Up to and including the line with "Open the 买入", copy the records below exactly from their first line.
*** Data Section Begins ***
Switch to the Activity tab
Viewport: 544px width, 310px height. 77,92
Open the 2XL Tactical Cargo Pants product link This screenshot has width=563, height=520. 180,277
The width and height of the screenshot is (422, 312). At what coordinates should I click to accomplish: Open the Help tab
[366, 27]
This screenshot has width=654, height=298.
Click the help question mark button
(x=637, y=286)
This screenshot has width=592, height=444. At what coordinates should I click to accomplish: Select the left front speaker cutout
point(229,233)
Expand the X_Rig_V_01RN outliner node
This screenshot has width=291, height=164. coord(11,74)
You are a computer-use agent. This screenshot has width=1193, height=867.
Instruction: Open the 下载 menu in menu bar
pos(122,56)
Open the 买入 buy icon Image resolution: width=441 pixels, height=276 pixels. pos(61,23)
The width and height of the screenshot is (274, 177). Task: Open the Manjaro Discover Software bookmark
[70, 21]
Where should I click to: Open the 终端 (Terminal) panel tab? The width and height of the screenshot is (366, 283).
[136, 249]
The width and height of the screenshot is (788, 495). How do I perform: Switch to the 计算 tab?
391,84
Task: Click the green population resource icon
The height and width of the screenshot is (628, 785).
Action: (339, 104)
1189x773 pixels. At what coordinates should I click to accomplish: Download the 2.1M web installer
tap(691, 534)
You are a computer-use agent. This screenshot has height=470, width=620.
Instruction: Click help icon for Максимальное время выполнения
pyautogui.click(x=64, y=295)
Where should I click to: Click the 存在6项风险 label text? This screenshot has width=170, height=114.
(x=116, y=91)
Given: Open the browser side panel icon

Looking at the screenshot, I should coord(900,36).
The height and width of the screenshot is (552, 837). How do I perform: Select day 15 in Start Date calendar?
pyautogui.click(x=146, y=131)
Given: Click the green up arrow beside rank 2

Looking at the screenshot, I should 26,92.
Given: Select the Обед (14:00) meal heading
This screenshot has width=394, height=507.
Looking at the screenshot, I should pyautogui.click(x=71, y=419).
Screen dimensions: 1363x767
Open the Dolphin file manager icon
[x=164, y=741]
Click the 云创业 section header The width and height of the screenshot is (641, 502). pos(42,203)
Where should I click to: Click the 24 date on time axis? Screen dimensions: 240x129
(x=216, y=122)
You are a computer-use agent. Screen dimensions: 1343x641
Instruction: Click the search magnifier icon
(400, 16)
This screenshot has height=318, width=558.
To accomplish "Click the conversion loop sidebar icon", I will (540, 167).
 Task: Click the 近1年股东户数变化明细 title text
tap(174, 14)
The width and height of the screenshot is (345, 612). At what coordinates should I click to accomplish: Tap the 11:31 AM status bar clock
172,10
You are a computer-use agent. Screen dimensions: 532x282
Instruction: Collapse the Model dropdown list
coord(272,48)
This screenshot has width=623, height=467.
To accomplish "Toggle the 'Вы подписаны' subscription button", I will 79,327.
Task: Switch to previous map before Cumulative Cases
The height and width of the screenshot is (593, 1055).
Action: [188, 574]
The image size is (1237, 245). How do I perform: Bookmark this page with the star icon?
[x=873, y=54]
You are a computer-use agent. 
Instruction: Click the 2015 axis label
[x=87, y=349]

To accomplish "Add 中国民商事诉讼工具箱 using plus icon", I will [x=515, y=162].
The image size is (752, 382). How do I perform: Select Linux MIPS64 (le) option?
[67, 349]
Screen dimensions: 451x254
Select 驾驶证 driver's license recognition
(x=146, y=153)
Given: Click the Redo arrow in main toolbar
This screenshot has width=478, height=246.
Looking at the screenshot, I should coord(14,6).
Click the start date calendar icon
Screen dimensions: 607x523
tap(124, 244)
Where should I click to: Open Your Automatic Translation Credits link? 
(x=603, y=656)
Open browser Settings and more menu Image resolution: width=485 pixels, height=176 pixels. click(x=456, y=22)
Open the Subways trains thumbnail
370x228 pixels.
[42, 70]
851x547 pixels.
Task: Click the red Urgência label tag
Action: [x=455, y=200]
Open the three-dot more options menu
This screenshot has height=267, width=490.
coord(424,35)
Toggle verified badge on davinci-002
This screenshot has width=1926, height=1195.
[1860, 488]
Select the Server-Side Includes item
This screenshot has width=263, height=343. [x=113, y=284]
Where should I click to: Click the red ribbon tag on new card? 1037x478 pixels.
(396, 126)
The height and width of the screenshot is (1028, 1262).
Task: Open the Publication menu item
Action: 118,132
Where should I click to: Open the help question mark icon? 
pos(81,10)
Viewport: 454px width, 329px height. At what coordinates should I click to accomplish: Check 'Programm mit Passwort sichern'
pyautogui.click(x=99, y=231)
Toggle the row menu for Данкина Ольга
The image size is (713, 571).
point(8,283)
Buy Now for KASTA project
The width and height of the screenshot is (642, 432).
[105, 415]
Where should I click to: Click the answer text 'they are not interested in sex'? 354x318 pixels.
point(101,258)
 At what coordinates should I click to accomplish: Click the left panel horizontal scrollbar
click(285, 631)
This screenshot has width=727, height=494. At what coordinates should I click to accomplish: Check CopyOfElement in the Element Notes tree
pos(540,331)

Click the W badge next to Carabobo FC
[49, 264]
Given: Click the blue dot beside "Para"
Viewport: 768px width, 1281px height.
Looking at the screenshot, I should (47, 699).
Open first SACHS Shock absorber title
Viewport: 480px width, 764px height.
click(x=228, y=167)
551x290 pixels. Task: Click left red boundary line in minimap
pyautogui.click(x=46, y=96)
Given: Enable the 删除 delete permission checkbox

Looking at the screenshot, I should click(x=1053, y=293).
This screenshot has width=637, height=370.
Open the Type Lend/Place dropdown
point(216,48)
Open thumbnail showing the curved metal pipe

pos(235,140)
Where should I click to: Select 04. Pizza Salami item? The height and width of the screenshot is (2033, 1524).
*** Data Section Ends ***
* **Result below**
Switch to the Activity tab
Viewport: 544px width, 310px height. 77,92
Open the 2XL Tactical Cargo Pants product link This screenshot has width=563, height=520. 180,277
The width and height of the screenshot is (422, 312). At what coordinates should I click to accomplish: Open the Help tab
[366, 27]
This screenshot has width=654, height=298.
Click the help question mark button
(x=637, y=286)
This screenshot has width=592, height=444. At what coordinates should I click to accomplish: Select the left front speaker cutout
point(229,233)
Expand the X_Rig_V_01RN outliner node
This screenshot has width=291, height=164. coord(11,74)
You are a computer-use agent. This screenshot has width=1193, height=867.
Instruction: Open the 下载 menu in menu bar
pos(122,56)
Open the 买入 buy icon Image resolution: width=441 pixels, height=276 pixels. pos(61,23)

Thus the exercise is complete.